Text to read:
Case in point, today I received an email from a guy who said he’d looked at my profile, found me attractive, thought we had some things in common and that he hoped to hear back from me. So I took a look at his profile. One of the first things that caught my eye was that he was a “cigar aficionado”. In the section of my profile where l list what I’m looking for, the smoking section is tagged “no way”.

That tells me that either he didn’t look at my profile very carefully, or he’s hoping that’s something I’m willing to compromise on. Since his email was worded nicely, albeit with several careless grammar errors, I decided to send him an actual reply instead of clicking on the generic, no-thanks button.

I thanked him for his email but said that I’m not interested in dating anyone who smokes. Turns out that maybe not only did he not look at my profile very carefully, but he doesn’t seem to know what his own profile says. I got a reply almost immediately in which he said, “I do not smoke. Last time I did I was on a cruise six years ago. And that was a cigar.”

Several questions start running through my mind, like – then why did you tag yourself as a “cigar aficionado”…if that’s inaccurate, what else on your profile is not true…is he trying to separate a cigar from ‘smoking’ (the way his comment was worded seemed a little strange to me)?

Normally, I would just not even reply back. But today I was feeling a little feisty. So after closing the email so I could move on, I opened it again, knowing I was going against my better judgment in doing so. But I was rather annoyed. So I sent one more reply, saying, “Okay, well your profile says you’re a cigar aficionado, so that’s what I was going off.”

I thought that would be the end of it, or that possibly he’d reply saying he hadn’t realized that was still there and that he was going to take it off since he isn’t a cigar aficionado. But no. Instead he replies again saying, “Sweet. Sorry for the confusion.” And then goes on to ask me what part of town I live in. As if the problem was solved. No mystery – he’s a cigar aficionado that doesn’t smoke.

I’m left wondering if he knows what ‘aficionado’ means, whether he actually smokes, and how serious is he? I didn’t reply this time.

If you don’t smoke, then why in the world would you want to put that on your profile? Or anything else for that matter? Although I get why people exaggerate about things like how often they visit the gym or read a book. Those are things that might impress someone. But in today’s American society, bragging about smoking isn’t generally something you do to impress people. So I find it odd that someone who doesn’t smoke would purposefully say they do.

Provided material:
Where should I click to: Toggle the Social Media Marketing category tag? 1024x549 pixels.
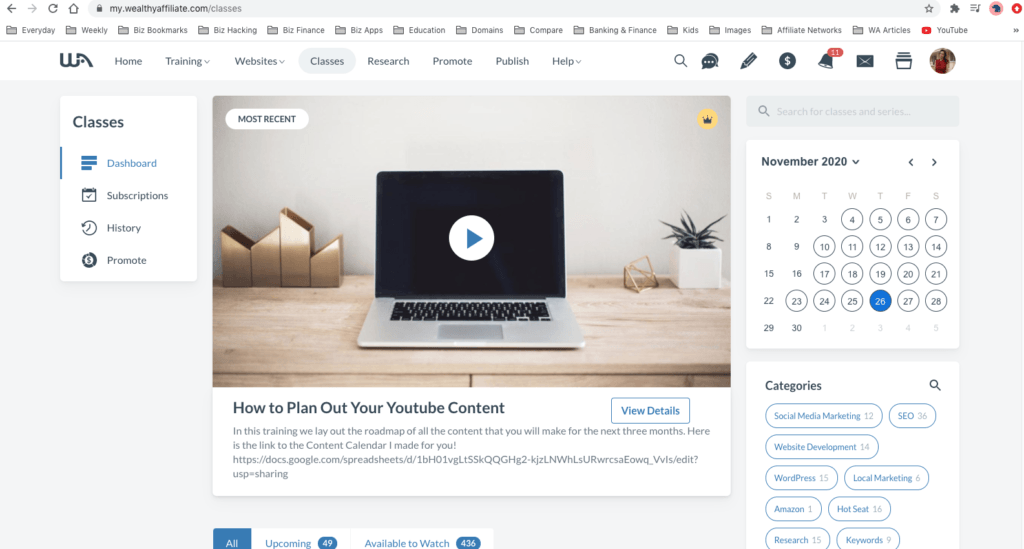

Work to complete:
1. In the text about the cigar aficionado, when did the man say he last smoked?
2. Reproduce the passage of the text about the cigar aficionado word for word, from "I’m left wondering" to "say they do.".

Responses to the exercise:
1. On a cruise six years ago.

2.
I’m left wondering if he knows what ‘aficionado’ means, whether he actually smokes, and how serious is he? I didn’t reply this time.

If you don’t smoke, then why in the world would you want to put that on your profile? Or anything else for that matter? Although I get why people exaggerate about things like how often they visit the gym or read a book. Those are things that might impress someone. But in today’s American society, bragging about smoking isn’t generally something you do to impress people. So I find it odd that someone who doesn’t smoke would purposefully say they do.